• WRITTEN TASK: Put the lines into a numbered list, beginning with the line that contains "Task: Select circular unit symbol number 8" and continuing through the line that contains "Expand the 3/30/2026, 3:52:32 PM group row". Omit any blank lines and leave the pictures out of the answer.

• INPUT ROWS:
>>

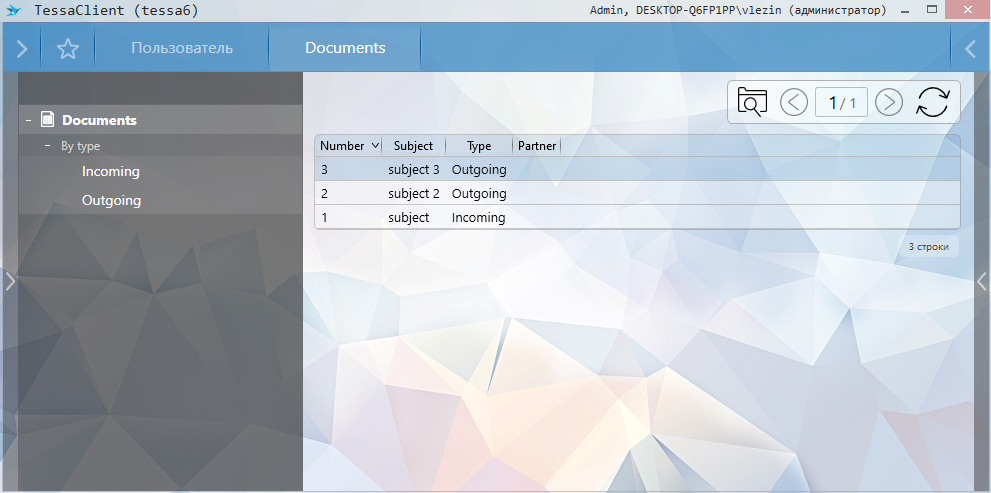Select Incoming in the document tree
Screen dimensions: 991x493
110,172
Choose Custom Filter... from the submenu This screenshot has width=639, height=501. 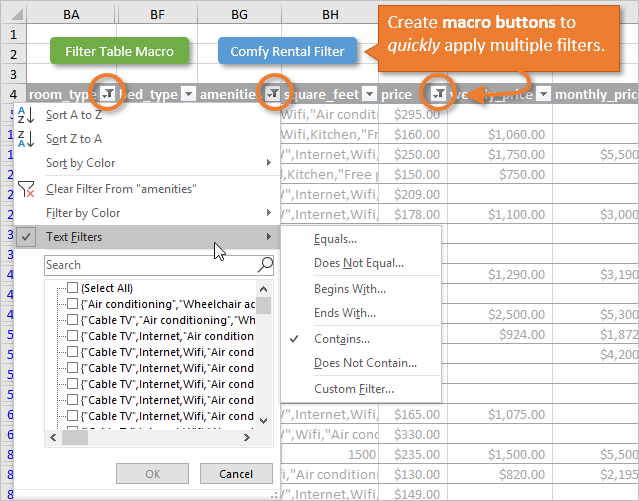pyautogui.click(x=353, y=388)
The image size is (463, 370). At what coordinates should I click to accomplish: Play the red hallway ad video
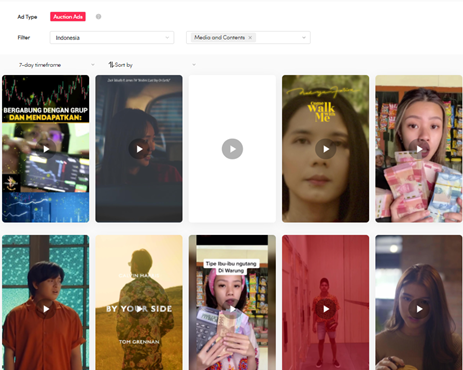(x=326, y=309)
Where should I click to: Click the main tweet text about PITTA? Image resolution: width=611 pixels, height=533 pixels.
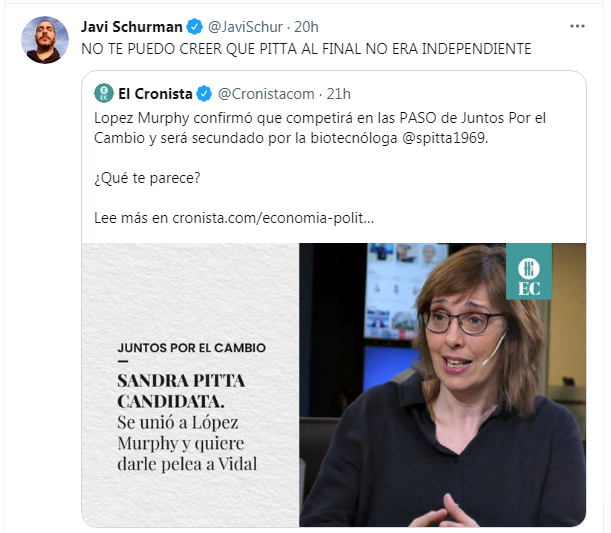[306, 49]
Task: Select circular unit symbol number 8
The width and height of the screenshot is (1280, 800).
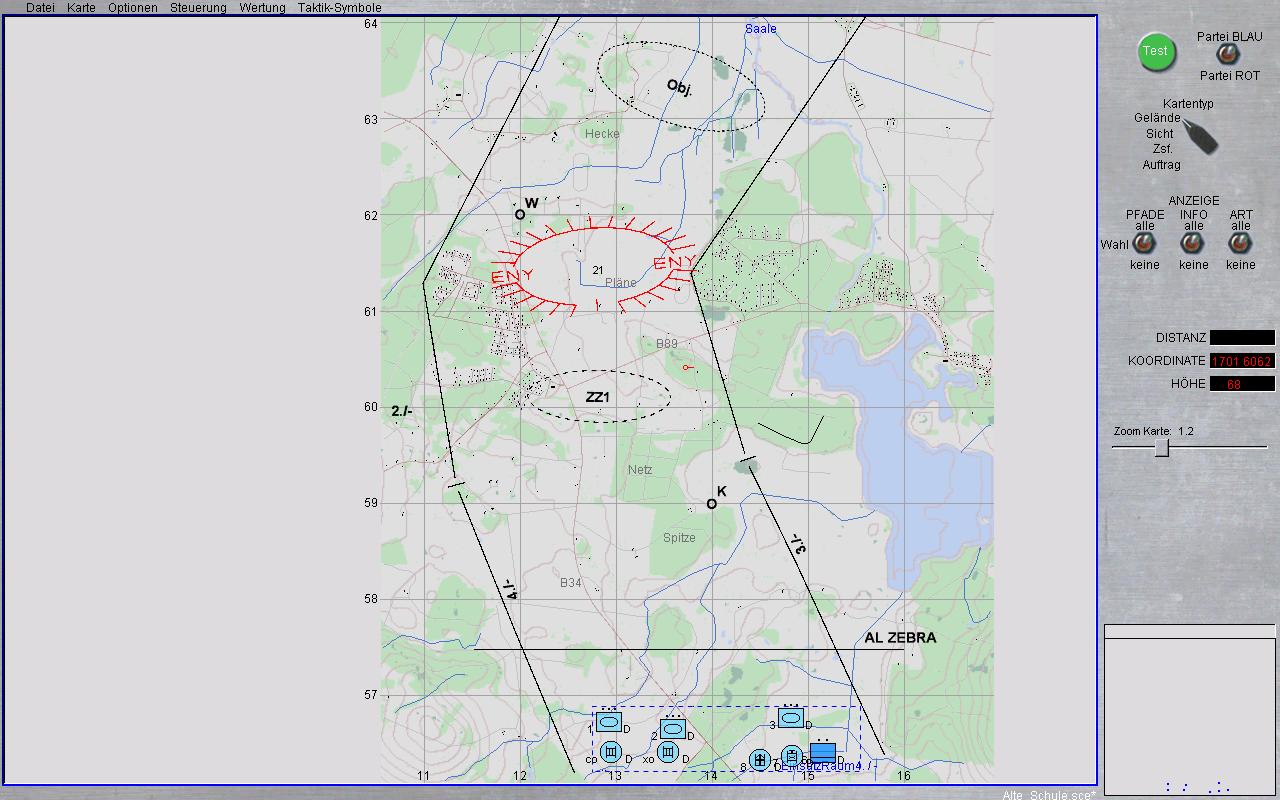Action: (x=760, y=761)
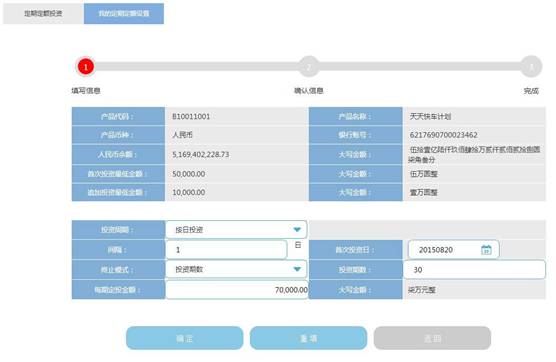The width and height of the screenshot is (556, 362).
Task: Focus the 间隔 interval input field
Action: click(x=226, y=250)
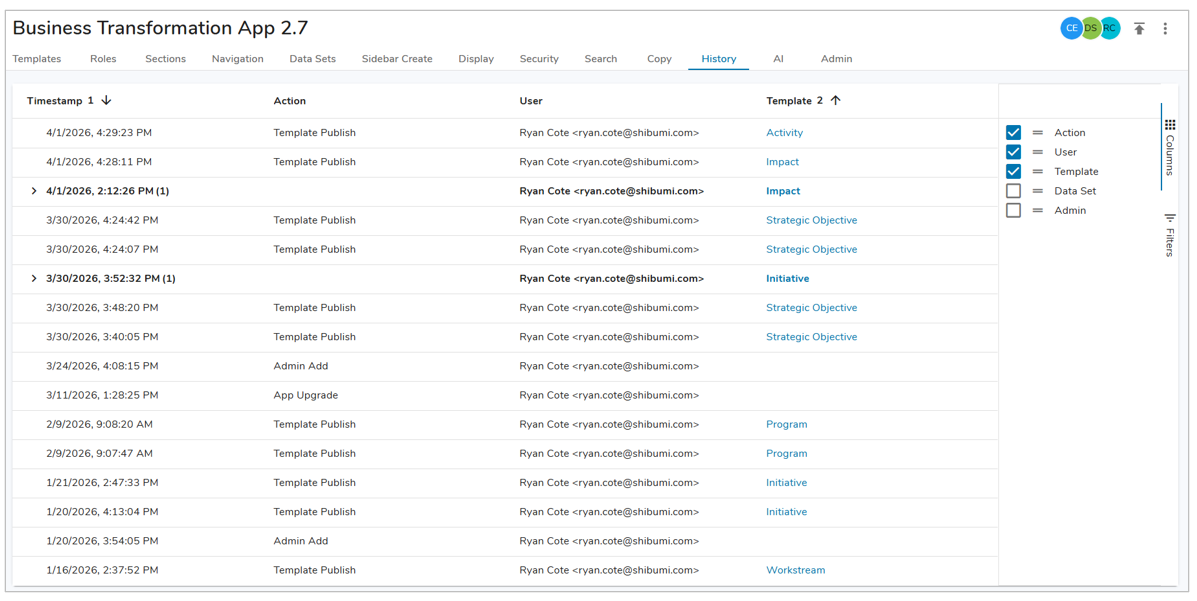Expand the 3/30/2026, 3:52:32 PM group row
The height and width of the screenshot is (601, 1197).
click(x=34, y=279)
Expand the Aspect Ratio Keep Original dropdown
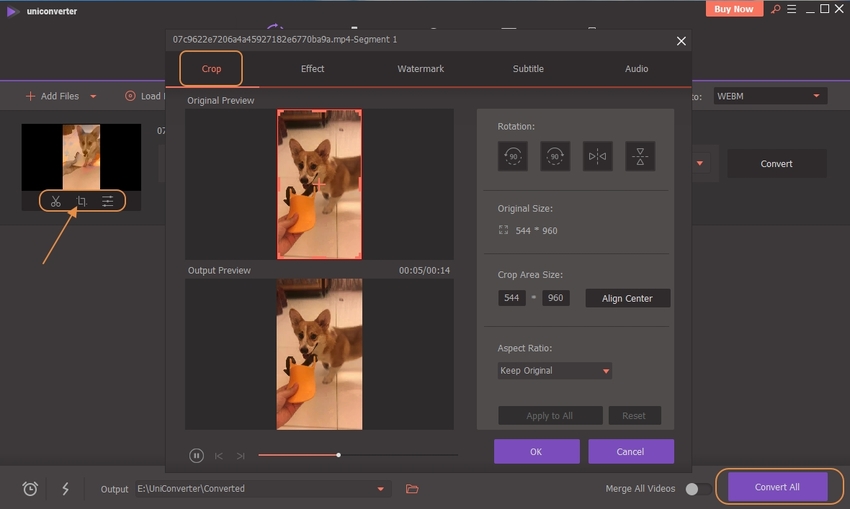 (555, 370)
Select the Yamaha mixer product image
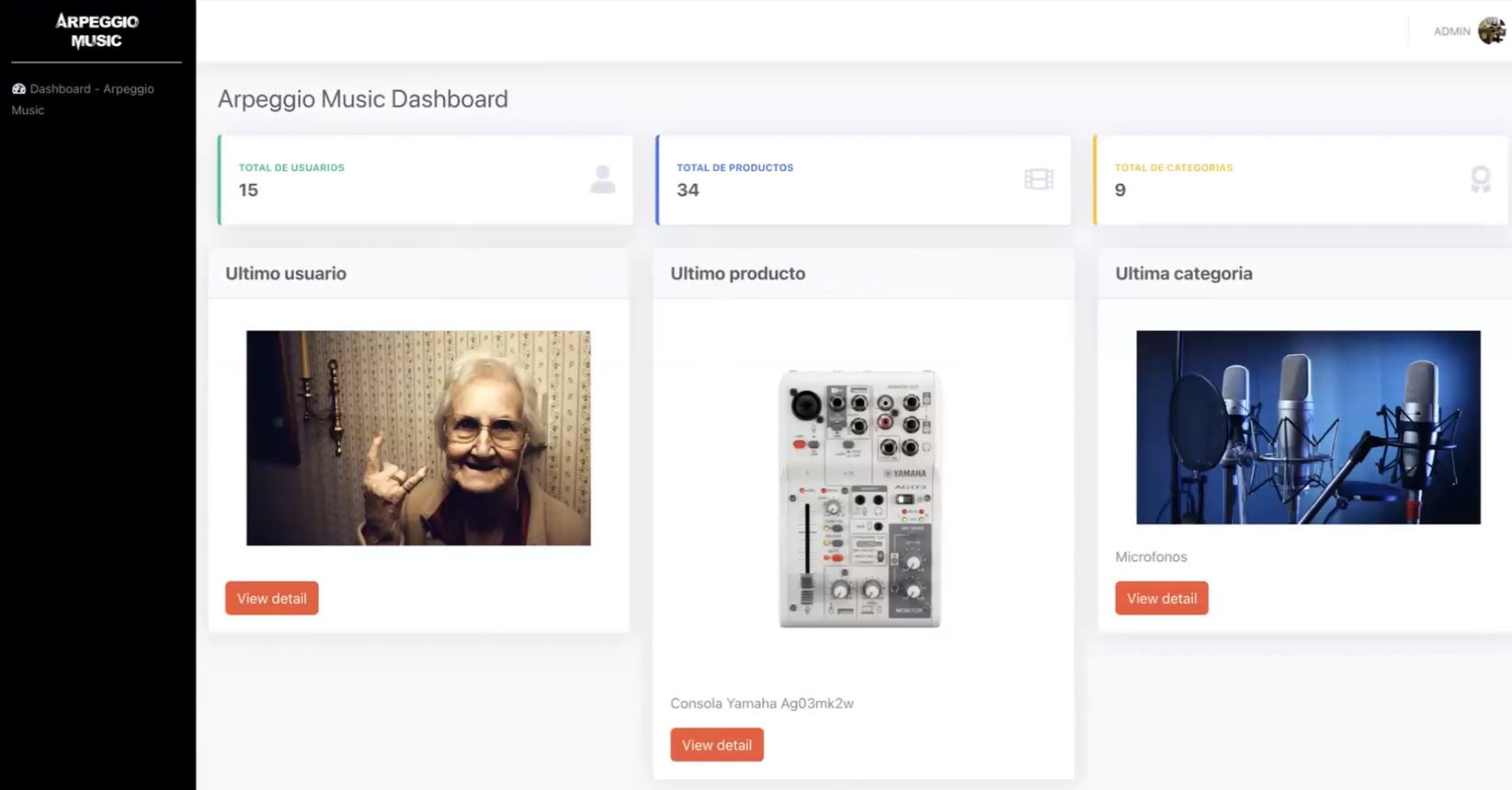This screenshot has width=1512, height=790. (859, 498)
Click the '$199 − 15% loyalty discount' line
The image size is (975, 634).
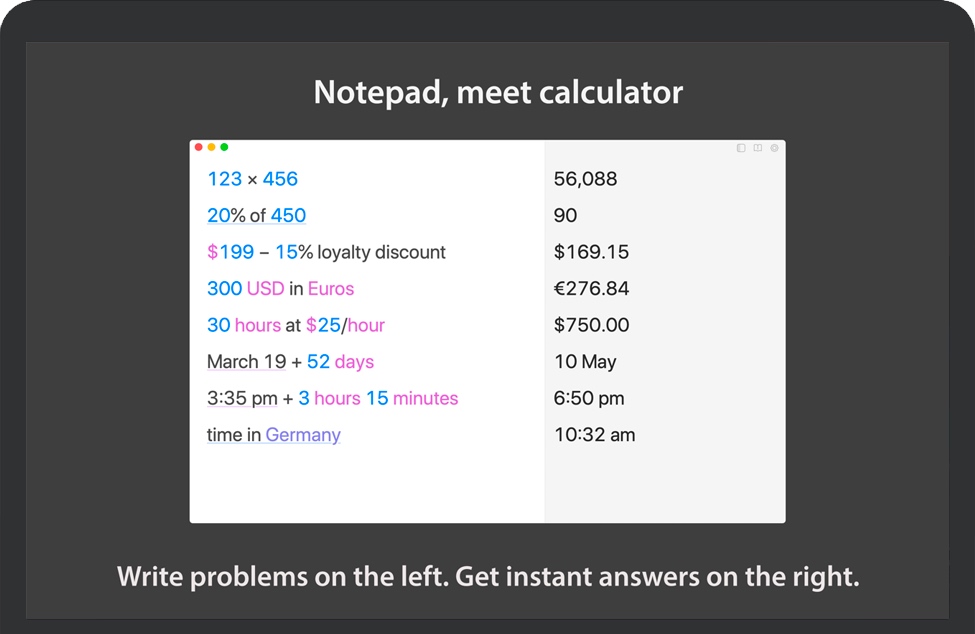pyautogui.click(x=326, y=252)
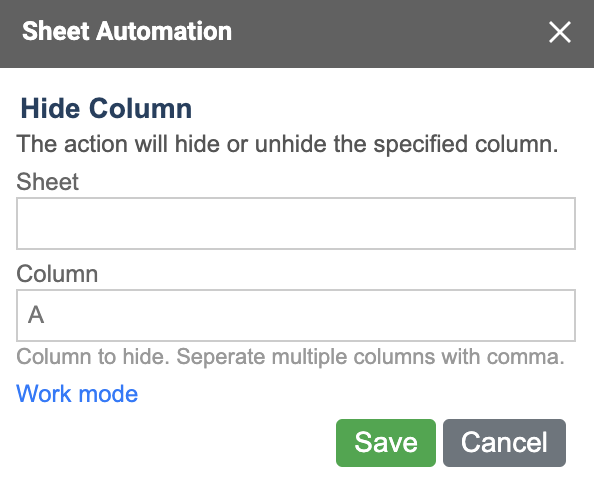Click the Column field label
The height and width of the screenshot is (490, 594).
[x=57, y=274]
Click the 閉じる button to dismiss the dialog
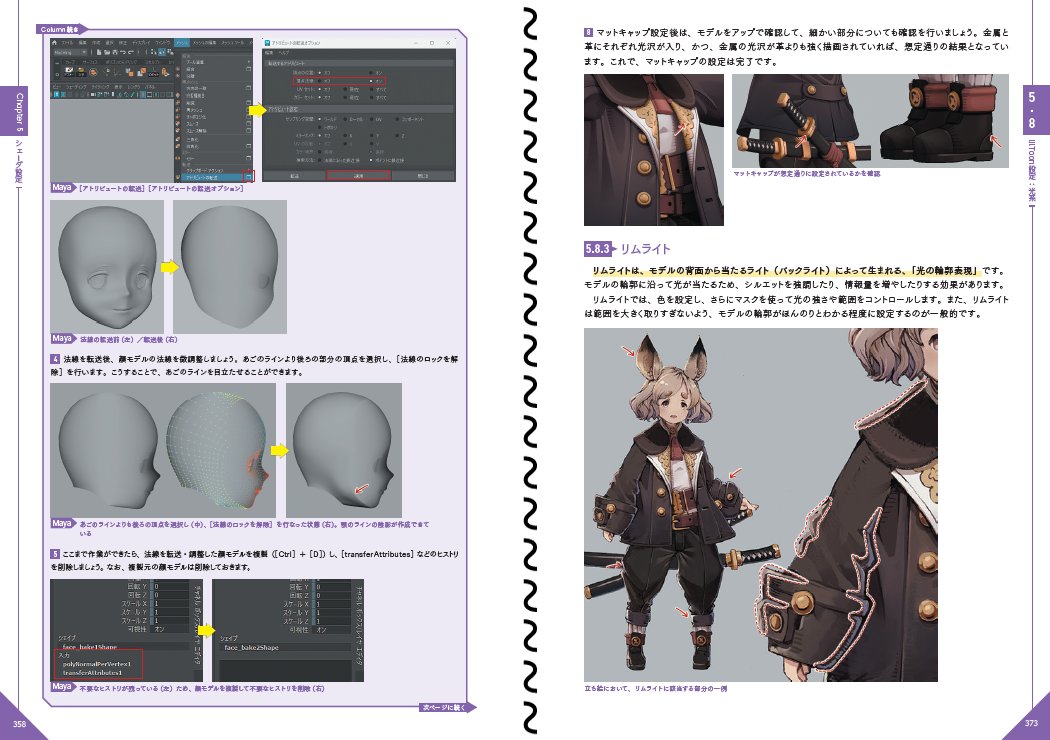This screenshot has height=740, width=1050. tap(422, 175)
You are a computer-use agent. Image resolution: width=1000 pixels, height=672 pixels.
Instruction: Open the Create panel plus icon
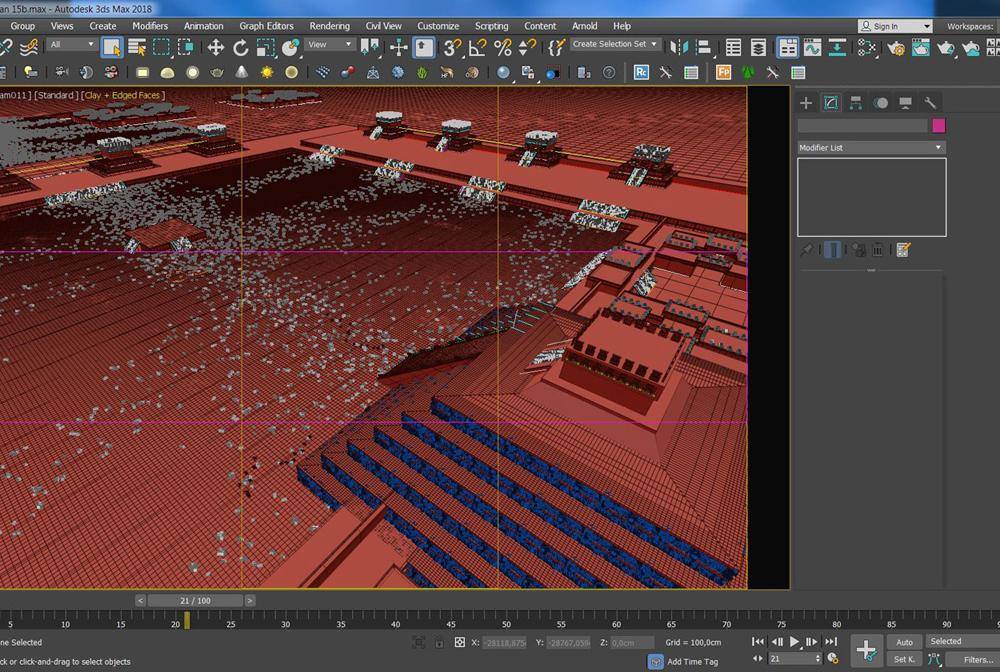(x=806, y=103)
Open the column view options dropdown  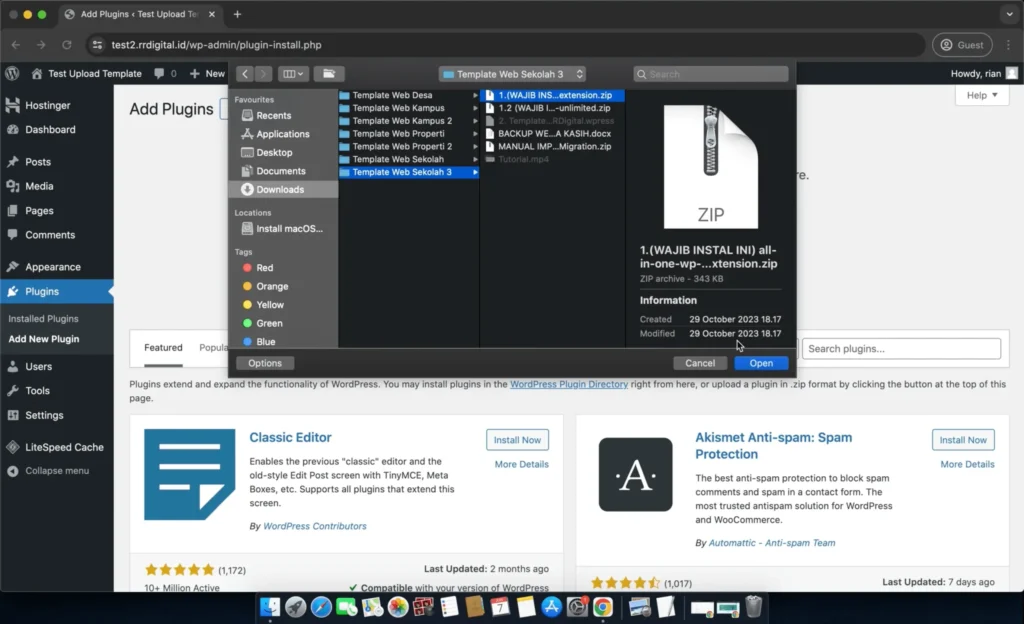point(293,74)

<<

• EXERCISE SOLUTION:
1. Task: Select circular unit symbol number 8
2. The width and height of the screenshot is (1280, 800).
3. Action: (x=760, y=761)
4. The width and height of the screenshot is (556, 362).
5. Task: Focus the 间隔 interval input field
6. Action: click(x=226, y=250)
7. Expand the 3/30/2026, 3:52:32 PM group row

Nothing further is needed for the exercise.